Oubliez Astro Le petit robot, Le Roi Leo ou Princesse Saphir. Pour ceux qui croyaient encore qu'Osamu Tezuka pouvait être réduit à un Disney japonais, Delcourt réédite en un seul volume l'intégrale de MW un thriller terrifiant et terriblement ambigu. Sans aucun doute sa création la plus noire et la plus violente.
Les années 70 ne sont pas la période la plus lumineuse de l'œuvre de Tezuka qui enchaine les publications du drame désespéré Ayako, la réflexion sur l'artiste maudit Barbara, avant de passer à cet étonnant MW, pré-publié de 76 à 78 dans les pages de la revue pour adulte Big Comic. Et le volume réédité aujourd'hui dans un seul et unique volume à couverture solide et dans le sens de lecteurs japonais (ce qui n'était pas le cas chez Tonkam), n'est pas à mettre dans les mains des plus jeunes pour leur faire découvrir la magie du manga. En l'occurrence, MW est le récit de deux amants, Garai et Yuki. L'un est un prêtre catholique, l'autre un serial killer dissimulé sous les traits charmants d'un employé de banque. Si déjà traité ainsi frontalement l'homosexualité, sans qui plus est en juger la nature, était particulièrement osé au Japon à cette époque, Tezuka rend l'ensemble plus torturé, plus flou, en brouillant constamment les limites morales. Le prêtre Garai, hanté par sa propre culpabilité, est celui qui a, adolescent « initié » un très jeune Yuki à la sexualité, tandis que ce dernier, au visage d'ange, use de sa bisexualité et de ses talents de transformiste, comme une arme mortelle.

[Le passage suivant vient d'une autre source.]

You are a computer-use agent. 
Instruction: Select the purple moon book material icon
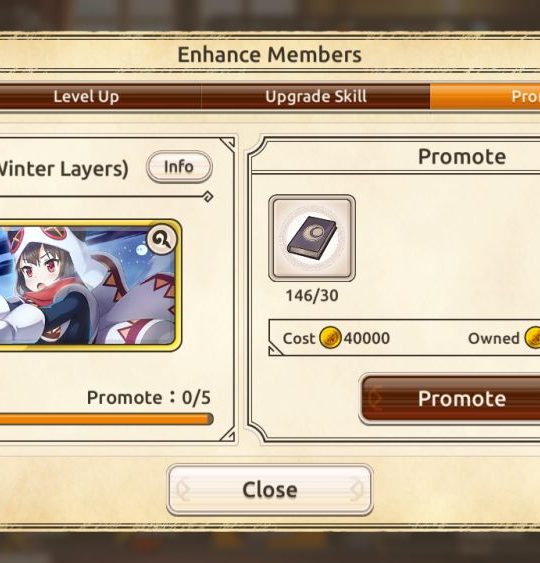[x=312, y=238]
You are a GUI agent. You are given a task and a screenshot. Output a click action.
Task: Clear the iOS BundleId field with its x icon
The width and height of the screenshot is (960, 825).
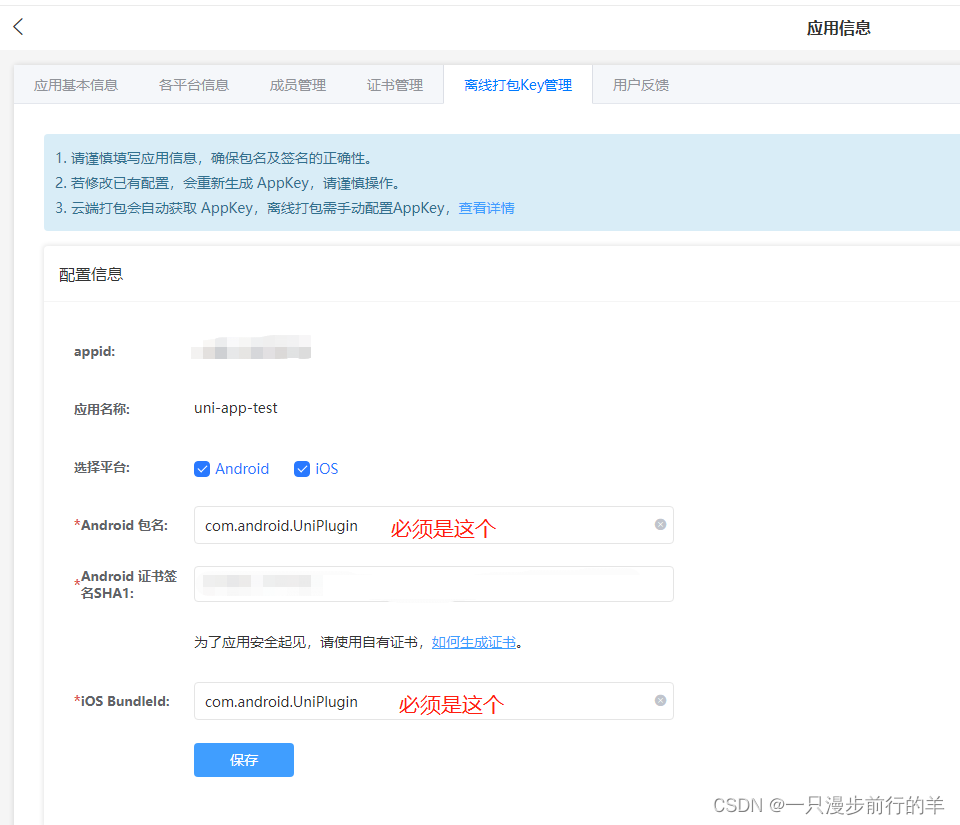(660, 701)
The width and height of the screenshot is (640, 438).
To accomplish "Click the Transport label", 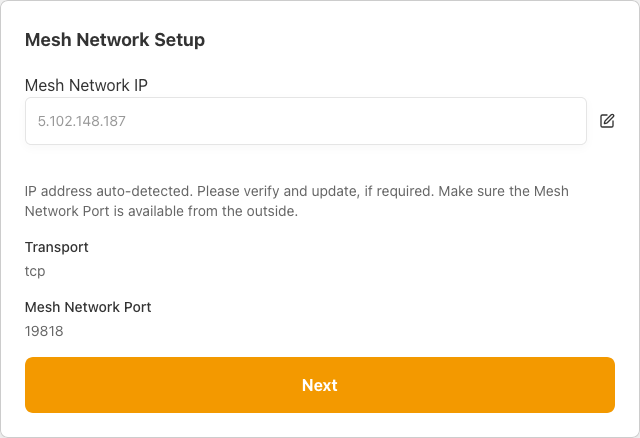I will click(x=57, y=247).
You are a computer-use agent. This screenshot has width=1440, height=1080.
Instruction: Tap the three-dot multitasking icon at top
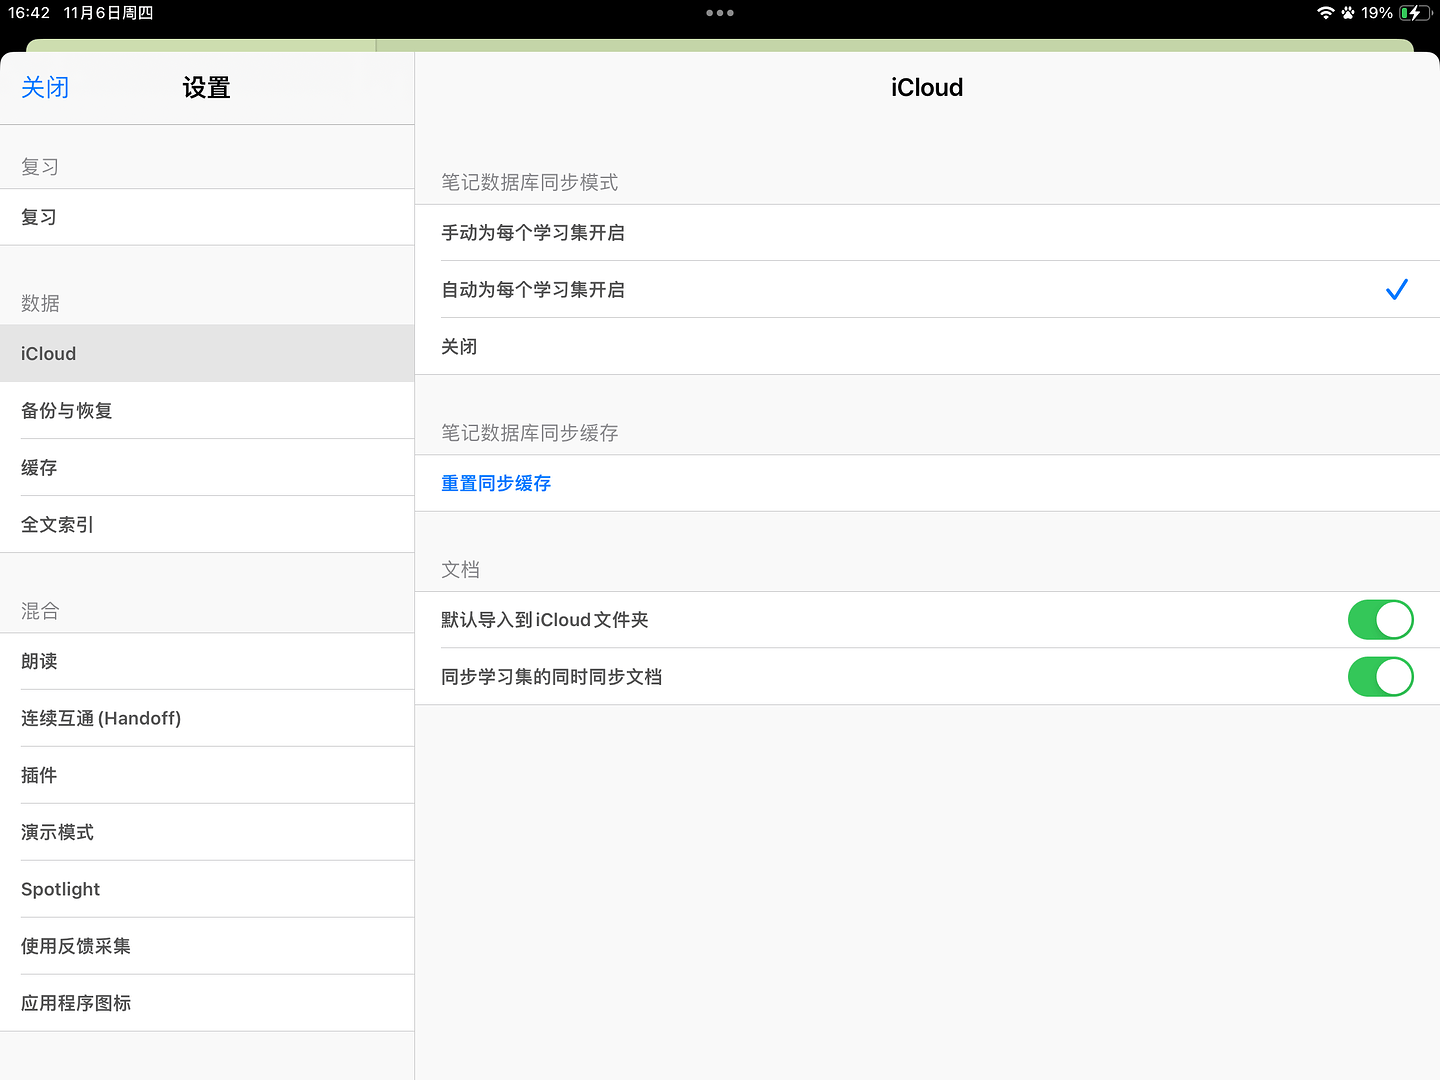(x=720, y=13)
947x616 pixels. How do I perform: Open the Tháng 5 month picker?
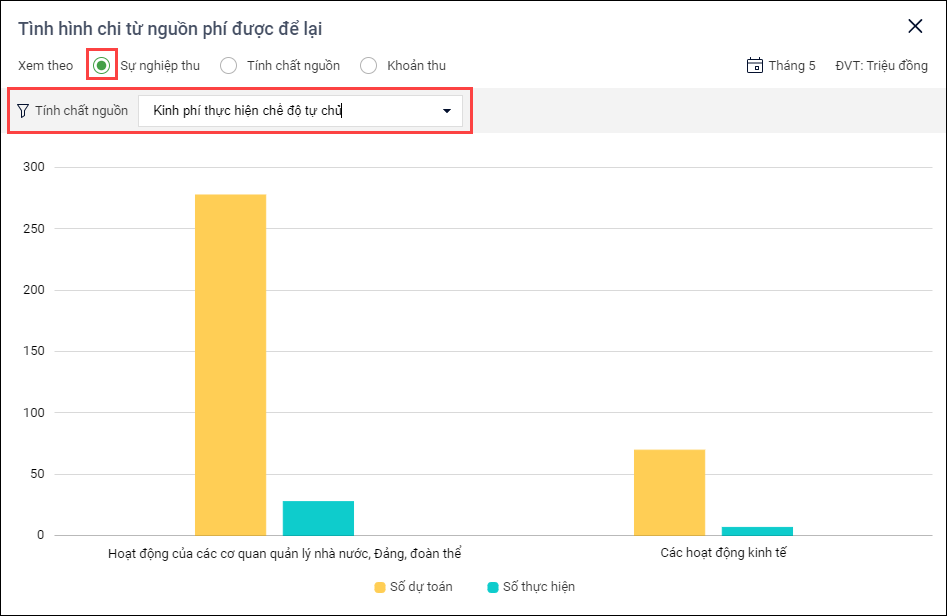tap(791, 66)
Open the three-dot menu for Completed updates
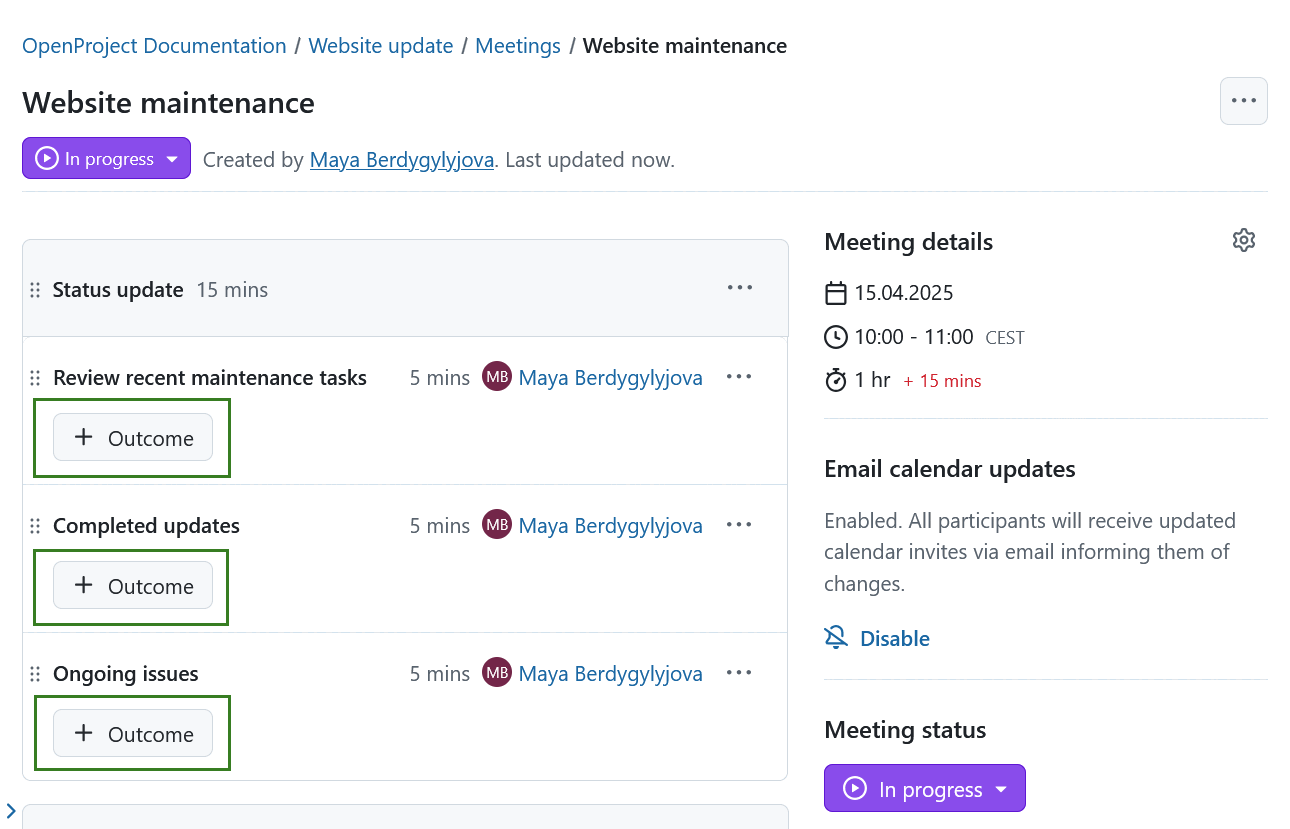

Le premier ne peut dénoncer le second à la police sous peine de transgresser le secret de la confession ; le second est un assassin sadique, mais devenu schizophrène à la suite d'une affaire d'état qu'il tente de révéler au grand public tout en éliminant un par un les responsables. Une bande dessiné complexe, opaque, qui prend très souvent à rebrousse poil le lecteur en malmenant constamment les personnages, innocents ou pas... Enfin, excepté Yuki qui lui semble intouchable. L'habilité de l'écriture qui impacte puissamment la psyché des personnages, se retrouve aussi dans la manière naturelle qu'il a de mêler peu à peu les codes du thriller psychologique à une évocation toute aussi vive et profonde des troubles politiques contemporains. En l'occurrence un Japon alors perturbé par des revendications légitimes des partis de gauche, une succession d'affaires financières et une occupation américaine qui ressemble de plus en plus à une invasion économique et idéologique. Le fameux gaz du récit, le MW, arme biologique qui a provoqué la mort de l'intégralité des habitant d'une ile, est présenté justement comme un symbole de cette collaboration entre les dirigeants nippons, les industriels et l'armée US, le plus souvent au dépend des populations. Une œuvre vraiment fascinante, illustrée avec l'énergie et la vivacité habituelle du maître, qui n'hésite jamais à frapper fort avec une violence graphique et directe, assez rare chez Tezuka, mais toujours au service d'un rythme haletant, d'une tension exponentielle et d'une narration stupéfiante d'équivoque. De par ses thèmes, sa mise en image et son efficacité, MW est d'une terrible modernité.